• Extracted records:

⟨

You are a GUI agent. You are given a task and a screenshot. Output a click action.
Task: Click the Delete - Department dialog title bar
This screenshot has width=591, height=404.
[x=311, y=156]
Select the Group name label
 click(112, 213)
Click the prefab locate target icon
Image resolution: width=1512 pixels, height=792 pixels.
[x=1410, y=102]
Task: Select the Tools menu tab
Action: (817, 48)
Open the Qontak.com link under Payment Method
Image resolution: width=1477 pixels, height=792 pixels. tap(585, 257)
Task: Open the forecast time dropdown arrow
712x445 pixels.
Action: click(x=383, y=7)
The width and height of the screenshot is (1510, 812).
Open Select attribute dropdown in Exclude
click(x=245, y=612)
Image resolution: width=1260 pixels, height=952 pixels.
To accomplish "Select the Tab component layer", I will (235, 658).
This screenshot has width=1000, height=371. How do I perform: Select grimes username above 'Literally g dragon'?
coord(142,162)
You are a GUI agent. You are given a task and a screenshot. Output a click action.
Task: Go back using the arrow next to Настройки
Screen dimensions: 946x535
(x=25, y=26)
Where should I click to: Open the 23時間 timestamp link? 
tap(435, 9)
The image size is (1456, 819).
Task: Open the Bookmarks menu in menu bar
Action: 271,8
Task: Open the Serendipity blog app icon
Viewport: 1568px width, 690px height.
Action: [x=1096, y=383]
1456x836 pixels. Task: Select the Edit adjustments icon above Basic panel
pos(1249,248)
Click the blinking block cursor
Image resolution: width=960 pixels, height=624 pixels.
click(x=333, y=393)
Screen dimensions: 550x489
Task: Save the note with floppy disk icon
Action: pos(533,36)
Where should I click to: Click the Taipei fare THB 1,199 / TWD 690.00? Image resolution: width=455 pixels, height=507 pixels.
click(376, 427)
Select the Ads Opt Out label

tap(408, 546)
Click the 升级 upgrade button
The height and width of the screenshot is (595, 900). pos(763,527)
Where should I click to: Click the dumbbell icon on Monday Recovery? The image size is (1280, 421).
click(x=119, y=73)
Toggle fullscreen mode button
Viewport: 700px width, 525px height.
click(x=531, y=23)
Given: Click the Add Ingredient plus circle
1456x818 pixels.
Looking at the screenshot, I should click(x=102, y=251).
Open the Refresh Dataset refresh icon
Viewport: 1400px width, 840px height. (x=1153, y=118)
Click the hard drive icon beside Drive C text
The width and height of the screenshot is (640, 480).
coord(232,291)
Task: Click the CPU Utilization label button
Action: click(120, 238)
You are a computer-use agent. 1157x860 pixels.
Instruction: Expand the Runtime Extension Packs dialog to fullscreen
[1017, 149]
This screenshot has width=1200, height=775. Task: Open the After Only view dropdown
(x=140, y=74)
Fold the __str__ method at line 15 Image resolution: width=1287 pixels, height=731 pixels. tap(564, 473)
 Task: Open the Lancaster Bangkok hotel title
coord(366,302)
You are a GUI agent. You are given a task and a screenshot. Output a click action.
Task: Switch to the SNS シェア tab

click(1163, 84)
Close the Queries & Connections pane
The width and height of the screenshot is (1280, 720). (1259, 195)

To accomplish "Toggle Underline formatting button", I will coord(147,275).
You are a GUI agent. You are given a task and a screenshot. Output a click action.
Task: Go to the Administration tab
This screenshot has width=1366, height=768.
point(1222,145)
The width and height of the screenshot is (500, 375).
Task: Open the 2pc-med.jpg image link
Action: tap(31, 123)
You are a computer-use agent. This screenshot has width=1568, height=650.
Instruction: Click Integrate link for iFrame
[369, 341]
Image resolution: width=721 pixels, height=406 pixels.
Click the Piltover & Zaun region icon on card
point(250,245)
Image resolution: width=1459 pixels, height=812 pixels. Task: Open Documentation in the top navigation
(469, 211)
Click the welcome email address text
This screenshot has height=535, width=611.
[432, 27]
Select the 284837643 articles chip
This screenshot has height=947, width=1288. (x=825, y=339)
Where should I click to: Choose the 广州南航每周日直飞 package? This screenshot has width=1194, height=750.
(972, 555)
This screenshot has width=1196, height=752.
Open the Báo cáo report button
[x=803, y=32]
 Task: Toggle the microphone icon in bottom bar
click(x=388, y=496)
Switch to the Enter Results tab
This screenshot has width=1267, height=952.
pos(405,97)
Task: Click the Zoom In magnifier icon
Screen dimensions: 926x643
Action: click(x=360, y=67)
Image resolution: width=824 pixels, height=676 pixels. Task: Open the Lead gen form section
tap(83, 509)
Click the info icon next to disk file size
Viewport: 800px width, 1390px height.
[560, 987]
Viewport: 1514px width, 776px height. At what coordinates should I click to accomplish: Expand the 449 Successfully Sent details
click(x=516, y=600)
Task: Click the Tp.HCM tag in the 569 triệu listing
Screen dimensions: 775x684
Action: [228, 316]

⟩

• Task directions: Change every occurrence of "dropdown" in the extracted records to "drop-down" and give all the lines again, leaving everything else unchanged.

• Output for this task:
You are a GUI agent. You are given a task and a screenshot. Output a click action.
Task: Click the Delete - Department dialog title bar
This screenshot has width=591, height=404.
[x=311, y=156]
Select the Group name label
 click(112, 213)
Click the prefab locate target icon
Image resolution: width=1512 pixels, height=792 pixels.
[x=1410, y=102]
Task: Select the Tools menu tab
Action: (817, 48)
Open the Qontak.com link under Payment Method
Image resolution: width=1477 pixels, height=792 pixels. tap(585, 257)
Task: Open the forecast time drop-down arrow
712x445 pixels.
Action: click(x=383, y=7)
The width and height of the screenshot is (1510, 812).
Open Select attribute drop-down in Exclude
click(x=245, y=612)
Image resolution: width=1260 pixels, height=952 pixels.
To accomplish "Select the Tab component layer", I will (235, 658).
This screenshot has width=1000, height=371. How do I perform: Select grimes username above 'Literally g dragon'?
coord(142,162)
You are a GUI agent. You are given a task and a screenshot. Output a click action.
Task: Go back using the arrow next to Настройки
Screen dimensions: 946x535
(x=25, y=26)
Where should I click to: Open the 23時間 timestamp link? 
tap(435, 9)
The image size is (1456, 819).
Task: Open the Bookmarks menu in menu bar
Action: 271,8
Task: Open the Serendipity blog app icon
Viewport: 1568px width, 690px height.
Action: [x=1096, y=383]
1456x836 pixels. Task: Select the Edit adjustments icon above Basic panel
pos(1249,248)
Click the blinking block cursor
Image resolution: width=960 pixels, height=624 pixels.
click(x=333, y=393)
Screen dimensions: 550x489
Task: Save the note with floppy disk icon
Action: pos(533,36)
Where should I click to: Click the Taipei fare THB 1,199 / TWD 690.00? Image resolution: width=455 pixels, height=507 pixels.
click(376, 427)
Select the Ads Opt Out label

tap(408, 546)
Click the 升级 upgrade button
The height and width of the screenshot is (595, 900). pos(763,527)
Where should I click to: Click the dumbbell icon on Monday Recovery? The image size is (1280, 421).
click(x=119, y=73)
Toggle fullscreen mode button
Viewport: 700px width, 525px height.
click(x=531, y=23)
Given: Click the Add Ingredient plus circle
1456x818 pixels.
Looking at the screenshot, I should click(x=102, y=251).
Open the Refresh Dataset refresh icon
Viewport: 1400px width, 840px height. (x=1153, y=118)
Click the hard drive icon beside Drive C text
The width and height of the screenshot is (640, 480).
coord(232,291)
Task: Click the CPU Utilization label button
Action: click(120, 238)
You are a computer-use agent. 1157x860 pixels.
Instruction: Expand the Runtime Extension Packs dialog to fullscreen
[1017, 149]
This screenshot has width=1200, height=775. Task: Open the After Only view drop-down
(x=140, y=74)
Fold the __str__ method at line 15 Image resolution: width=1287 pixels, height=731 pixels. tap(564, 473)
 Task: Open the Lancaster Bangkok hotel title
coord(366,302)
You are a GUI agent. You are given a task and a screenshot. Output a click action.
Task: Switch to the SNS シェア tab

click(1163, 84)
Close the Queries & Connections pane
The width and height of the screenshot is (1280, 720). (1259, 195)

To accomplish "Toggle Underline formatting button", I will coord(147,275).
You are a GUI agent. You are given a task and a screenshot. Output a click action.
Task: Go to the Administration tab
This screenshot has width=1366, height=768.
point(1222,145)
The width and height of the screenshot is (500, 375).
Task: Open the 2pc-med.jpg image link
Action: tap(31, 123)
You are a computer-use agent. This screenshot has width=1568, height=650.
Instruction: Click Integrate link for iFrame
[369, 341]
Image resolution: width=721 pixels, height=406 pixels.
Click the Piltover & Zaun region icon on card
point(250,245)
Image resolution: width=1459 pixels, height=812 pixels. Task: Open Documentation in the top navigation
(469, 211)
Click the welcome email address text
This screenshot has height=535, width=611.
[432, 27]
Select the 284837643 articles chip
This screenshot has height=947, width=1288. (x=825, y=339)
Where should I click to: Choose the 广州南航每周日直飞 package? This screenshot has width=1194, height=750.
(972, 555)
This screenshot has width=1196, height=752.
Open the Báo cáo report button
[x=803, y=32]
 Task: Toggle the microphone icon in bottom bar
click(x=388, y=496)
Switch to the Enter Results tab
This screenshot has width=1267, height=952.
pos(405,97)
Task: Click the Zoom In magnifier icon
Screen dimensions: 926x643
Action: click(x=360, y=67)
Image resolution: width=824 pixels, height=676 pixels. Task: Open the Lead gen form section
tap(83, 509)
Click the info icon next to disk file size
Viewport: 800px width, 1390px height.
[560, 987]
Viewport: 1514px width, 776px height. At what coordinates should I click to accomplish: Expand the 449 Successfully Sent details
click(x=516, y=600)
Task: Click the Tp.HCM tag in the 569 triệu listing
Screen dimensions: 775x684
Action: [228, 316]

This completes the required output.